Vijf jaar lang werkte David Van Reybrouck aan zijn monumentale Revolusi. Hij interviewde bijna tweehonderd mensen, de laatste nog levende getuigen van de onafhankelijkheidsstrijd, in Indonesische rusthuizen, Japanse miljoenensteden en op verafgelegen eilanden. Ook in Nederland bracht zijn onderzoek tal van nieuwe verhalen aan het licht. De veelheid aan perspectieven en herinneringen weeft Van Reybrouck samen tot het aangrijpende verhaal van de Indonesische onafhankelijkheid. Zo toont hij hoe een nieuwe wereld vorm kreeg: in bloed, in pijn, met hoop.
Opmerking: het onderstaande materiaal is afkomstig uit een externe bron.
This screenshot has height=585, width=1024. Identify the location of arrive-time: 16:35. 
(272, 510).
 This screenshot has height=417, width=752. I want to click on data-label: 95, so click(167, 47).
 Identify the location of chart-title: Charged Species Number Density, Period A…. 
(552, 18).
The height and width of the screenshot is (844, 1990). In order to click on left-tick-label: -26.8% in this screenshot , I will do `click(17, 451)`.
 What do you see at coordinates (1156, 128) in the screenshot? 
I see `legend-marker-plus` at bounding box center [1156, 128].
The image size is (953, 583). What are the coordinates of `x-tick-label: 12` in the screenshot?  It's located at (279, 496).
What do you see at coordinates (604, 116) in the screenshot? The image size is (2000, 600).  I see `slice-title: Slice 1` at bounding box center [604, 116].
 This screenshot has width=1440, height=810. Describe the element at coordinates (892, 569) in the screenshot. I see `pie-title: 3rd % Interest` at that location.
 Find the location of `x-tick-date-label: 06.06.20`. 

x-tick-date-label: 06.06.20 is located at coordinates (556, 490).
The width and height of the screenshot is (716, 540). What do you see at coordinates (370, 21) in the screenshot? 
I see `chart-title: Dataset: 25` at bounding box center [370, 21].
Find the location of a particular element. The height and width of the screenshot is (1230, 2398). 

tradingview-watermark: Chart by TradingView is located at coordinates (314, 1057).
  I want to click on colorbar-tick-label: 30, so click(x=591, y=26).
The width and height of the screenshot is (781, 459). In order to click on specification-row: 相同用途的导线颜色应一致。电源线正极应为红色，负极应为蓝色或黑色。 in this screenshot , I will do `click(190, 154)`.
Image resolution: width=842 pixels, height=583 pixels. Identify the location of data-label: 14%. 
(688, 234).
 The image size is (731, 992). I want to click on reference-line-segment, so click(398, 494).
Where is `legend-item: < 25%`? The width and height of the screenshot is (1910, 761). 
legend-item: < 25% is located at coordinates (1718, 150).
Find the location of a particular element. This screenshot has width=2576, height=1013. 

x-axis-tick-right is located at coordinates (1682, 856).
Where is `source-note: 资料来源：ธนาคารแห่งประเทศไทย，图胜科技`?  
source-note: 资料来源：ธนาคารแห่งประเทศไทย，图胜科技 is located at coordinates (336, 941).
Werkelijkheid als wereldgeschiedenis
De onafhankelijkheidsstrijd van Indonesië, die zijn hoogtepunt bereikte in de jaren veertig van de vorige eeuw, is lang gezien als een conflict tussen kolonisator Nederland en het gekoloniseerde
Indië. Maar in werkelijkheid was het wereldgeschiedenis. David Van Reybroucks Revolusi is het eerste boek dat de strijd lostrekt uit het nationale perspectief en het belang ervan toont
als mondiale gebeurtenis.
Dekolonisatieoorlog
Indonesië was het eerste land dat na de Tweede Wereldoorlog zijn onafhankelijkheid uitriep. Na de Japanse bezetting verzetten jonge rebellen zich gewapenderhand tegen elke nieuwe vorm van
overheersing. Britse, Australische en vooral Nederlandse troepen moesten rust en orde brengen, maar hun aanwezigheid leidde juist tot het ontvlammen van de eerste moderne dekolonisatieoorlog. Die
strijd inspireerde onafhankelijkheidsbewegingen in Azië, Afrika en de Arabische wereld, zeker toen het vrije Indonesië in 1955 de legendarische Bandung-conferentie organiseerde, het eerste
wereldcongres zonder het Westen. De wereld had zich met de Revolusi bemoeid en de wereld was erdoor veranderd.